* To do *
Exactly the lines from the one containing "The image size is (664, 1114)." through the end of the data below are to be reproduced, and nothing besides them.

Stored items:
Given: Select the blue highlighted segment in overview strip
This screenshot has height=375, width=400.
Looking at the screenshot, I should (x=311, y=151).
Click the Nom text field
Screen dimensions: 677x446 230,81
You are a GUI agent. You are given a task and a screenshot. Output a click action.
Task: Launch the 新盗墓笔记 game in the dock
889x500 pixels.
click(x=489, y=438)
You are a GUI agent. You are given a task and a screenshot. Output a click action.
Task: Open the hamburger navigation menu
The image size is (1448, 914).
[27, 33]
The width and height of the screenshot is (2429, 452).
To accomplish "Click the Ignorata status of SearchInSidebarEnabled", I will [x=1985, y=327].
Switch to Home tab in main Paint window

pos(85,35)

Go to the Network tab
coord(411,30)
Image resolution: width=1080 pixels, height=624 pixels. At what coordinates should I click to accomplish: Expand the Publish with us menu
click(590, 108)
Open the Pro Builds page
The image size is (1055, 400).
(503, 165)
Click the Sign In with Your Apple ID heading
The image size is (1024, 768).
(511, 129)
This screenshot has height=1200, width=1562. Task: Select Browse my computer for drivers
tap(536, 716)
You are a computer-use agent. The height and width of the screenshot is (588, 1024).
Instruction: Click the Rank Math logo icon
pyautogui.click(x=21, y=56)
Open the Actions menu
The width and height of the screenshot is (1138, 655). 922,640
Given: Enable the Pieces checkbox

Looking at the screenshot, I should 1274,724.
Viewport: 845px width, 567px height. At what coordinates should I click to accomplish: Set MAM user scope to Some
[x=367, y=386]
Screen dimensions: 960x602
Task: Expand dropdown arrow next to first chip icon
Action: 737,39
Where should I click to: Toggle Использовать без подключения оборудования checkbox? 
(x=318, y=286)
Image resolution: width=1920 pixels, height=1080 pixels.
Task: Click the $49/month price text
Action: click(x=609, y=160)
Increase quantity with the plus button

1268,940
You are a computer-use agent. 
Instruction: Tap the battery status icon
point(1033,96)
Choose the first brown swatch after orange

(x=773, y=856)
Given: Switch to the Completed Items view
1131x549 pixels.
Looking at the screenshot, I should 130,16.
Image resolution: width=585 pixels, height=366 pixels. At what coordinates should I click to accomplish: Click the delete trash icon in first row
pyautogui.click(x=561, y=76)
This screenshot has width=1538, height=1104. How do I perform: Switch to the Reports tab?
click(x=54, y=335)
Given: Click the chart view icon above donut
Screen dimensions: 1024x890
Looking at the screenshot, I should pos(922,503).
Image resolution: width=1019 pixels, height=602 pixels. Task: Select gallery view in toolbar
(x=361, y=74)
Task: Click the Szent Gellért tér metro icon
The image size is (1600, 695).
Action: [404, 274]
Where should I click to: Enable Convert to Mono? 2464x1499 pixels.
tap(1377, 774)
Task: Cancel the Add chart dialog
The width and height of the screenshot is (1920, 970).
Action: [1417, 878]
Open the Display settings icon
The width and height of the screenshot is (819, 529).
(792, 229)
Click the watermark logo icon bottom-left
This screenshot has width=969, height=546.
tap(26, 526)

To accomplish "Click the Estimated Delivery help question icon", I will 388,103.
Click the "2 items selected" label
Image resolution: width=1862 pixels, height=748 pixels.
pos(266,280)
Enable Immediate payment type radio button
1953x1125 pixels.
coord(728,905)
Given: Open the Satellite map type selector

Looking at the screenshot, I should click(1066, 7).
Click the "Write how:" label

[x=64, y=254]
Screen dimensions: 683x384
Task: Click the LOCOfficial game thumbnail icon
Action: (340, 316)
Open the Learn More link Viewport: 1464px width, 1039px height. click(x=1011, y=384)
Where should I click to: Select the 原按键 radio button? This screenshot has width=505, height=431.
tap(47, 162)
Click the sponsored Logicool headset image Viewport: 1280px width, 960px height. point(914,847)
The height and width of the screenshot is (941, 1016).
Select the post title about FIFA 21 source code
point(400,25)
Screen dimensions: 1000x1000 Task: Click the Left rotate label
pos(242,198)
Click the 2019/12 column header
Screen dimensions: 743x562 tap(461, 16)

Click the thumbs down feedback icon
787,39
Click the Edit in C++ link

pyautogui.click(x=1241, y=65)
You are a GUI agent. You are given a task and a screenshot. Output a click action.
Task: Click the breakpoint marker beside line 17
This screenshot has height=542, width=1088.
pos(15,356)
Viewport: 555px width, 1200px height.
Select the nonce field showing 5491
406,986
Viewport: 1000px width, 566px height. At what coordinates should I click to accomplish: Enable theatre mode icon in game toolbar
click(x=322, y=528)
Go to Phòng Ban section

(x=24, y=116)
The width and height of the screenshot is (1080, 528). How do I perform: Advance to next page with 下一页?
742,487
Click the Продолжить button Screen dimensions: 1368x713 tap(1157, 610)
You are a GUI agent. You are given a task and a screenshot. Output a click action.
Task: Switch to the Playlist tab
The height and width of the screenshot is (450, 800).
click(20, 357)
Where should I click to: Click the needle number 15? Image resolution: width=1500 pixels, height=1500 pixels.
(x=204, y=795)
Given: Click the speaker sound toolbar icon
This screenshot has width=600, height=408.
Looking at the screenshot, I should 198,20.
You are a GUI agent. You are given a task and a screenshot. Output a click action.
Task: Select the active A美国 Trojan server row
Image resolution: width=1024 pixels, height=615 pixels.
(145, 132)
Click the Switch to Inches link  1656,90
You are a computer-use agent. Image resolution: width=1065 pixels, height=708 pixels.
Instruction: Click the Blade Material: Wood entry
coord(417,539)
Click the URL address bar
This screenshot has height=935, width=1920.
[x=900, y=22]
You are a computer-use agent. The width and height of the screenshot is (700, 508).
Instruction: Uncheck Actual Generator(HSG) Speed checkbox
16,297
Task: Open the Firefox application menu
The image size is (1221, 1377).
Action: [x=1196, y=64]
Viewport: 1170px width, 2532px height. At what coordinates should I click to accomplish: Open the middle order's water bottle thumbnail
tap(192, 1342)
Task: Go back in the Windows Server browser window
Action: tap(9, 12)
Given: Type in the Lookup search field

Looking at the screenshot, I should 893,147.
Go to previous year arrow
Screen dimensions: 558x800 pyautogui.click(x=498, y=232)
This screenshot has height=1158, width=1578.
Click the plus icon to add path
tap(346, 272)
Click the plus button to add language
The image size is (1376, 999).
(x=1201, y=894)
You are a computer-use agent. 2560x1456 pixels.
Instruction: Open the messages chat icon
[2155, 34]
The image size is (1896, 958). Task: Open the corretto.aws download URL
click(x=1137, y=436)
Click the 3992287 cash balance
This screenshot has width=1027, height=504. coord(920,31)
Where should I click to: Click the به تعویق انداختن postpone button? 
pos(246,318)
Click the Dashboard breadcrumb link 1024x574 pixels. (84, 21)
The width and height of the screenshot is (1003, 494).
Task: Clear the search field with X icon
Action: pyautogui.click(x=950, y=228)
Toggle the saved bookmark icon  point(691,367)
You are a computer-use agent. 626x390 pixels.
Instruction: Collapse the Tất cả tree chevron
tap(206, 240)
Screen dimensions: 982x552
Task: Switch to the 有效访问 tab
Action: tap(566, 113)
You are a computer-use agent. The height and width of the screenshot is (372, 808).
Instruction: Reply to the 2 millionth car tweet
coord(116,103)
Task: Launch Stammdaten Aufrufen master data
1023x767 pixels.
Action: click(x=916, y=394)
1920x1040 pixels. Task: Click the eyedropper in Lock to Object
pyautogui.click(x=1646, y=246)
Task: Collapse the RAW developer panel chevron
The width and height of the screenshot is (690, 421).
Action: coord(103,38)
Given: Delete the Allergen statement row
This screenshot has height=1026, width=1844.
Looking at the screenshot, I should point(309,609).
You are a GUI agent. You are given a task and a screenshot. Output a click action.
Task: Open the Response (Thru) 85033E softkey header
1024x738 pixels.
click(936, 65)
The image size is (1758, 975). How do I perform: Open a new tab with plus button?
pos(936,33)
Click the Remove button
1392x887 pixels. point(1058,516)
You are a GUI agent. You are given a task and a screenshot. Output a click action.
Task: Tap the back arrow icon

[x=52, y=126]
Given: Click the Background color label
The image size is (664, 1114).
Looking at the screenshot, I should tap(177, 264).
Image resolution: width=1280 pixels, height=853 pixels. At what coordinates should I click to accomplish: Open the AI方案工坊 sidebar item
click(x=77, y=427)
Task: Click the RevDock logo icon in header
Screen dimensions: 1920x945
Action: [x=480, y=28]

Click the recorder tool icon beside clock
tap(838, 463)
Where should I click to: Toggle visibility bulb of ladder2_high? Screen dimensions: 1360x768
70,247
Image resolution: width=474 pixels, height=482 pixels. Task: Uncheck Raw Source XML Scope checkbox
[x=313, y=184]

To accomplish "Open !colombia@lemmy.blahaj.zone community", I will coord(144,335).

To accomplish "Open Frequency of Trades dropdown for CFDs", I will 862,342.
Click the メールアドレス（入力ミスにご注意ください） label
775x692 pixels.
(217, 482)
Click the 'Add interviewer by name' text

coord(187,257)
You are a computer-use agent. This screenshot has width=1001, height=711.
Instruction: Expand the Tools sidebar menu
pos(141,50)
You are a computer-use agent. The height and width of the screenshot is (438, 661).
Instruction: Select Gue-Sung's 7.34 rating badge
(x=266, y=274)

* Exercise answer *
The image size is (664, 1114).
Looking at the screenshot, I should tap(177, 264).
Image resolution: width=1280 pixels, height=853 pixels. At what coordinates should I click to accomplish: Open the AI方案工坊 sidebar item
click(x=77, y=427)
Task: Click the RevDock logo icon in header
Screen dimensions: 1920x945
Action: [x=480, y=28]

Click the recorder tool icon beside clock
tap(838, 463)
Where should I click to: Toggle visibility bulb of ladder2_high? Screen dimensions: 1360x768
70,247
Image resolution: width=474 pixels, height=482 pixels. Task: Uncheck Raw Source XML Scope checkbox
[x=313, y=184]

To accomplish "Open !colombia@lemmy.blahaj.zone community", I will coord(144,335).

To accomplish "Open Frequency of Trades dropdown for CFDs", I will 862,342.
Click the メールアドレス（入力ミスにご注意ください） label
775x692 pixels.
(217, 482)
Click the 'Add interviewer by name' text

coord(187,257)
You are a computer-use agent. This screenshot has width=1001, height=711.
Instruction: Expand the Tools sidebar menu
pos(141,50)
You are a computer-use agent. The height and width of the screenshot is (438, 661).
Instruction: Select Gue-Sung's 7.34 rating badge
(x=266, y=274)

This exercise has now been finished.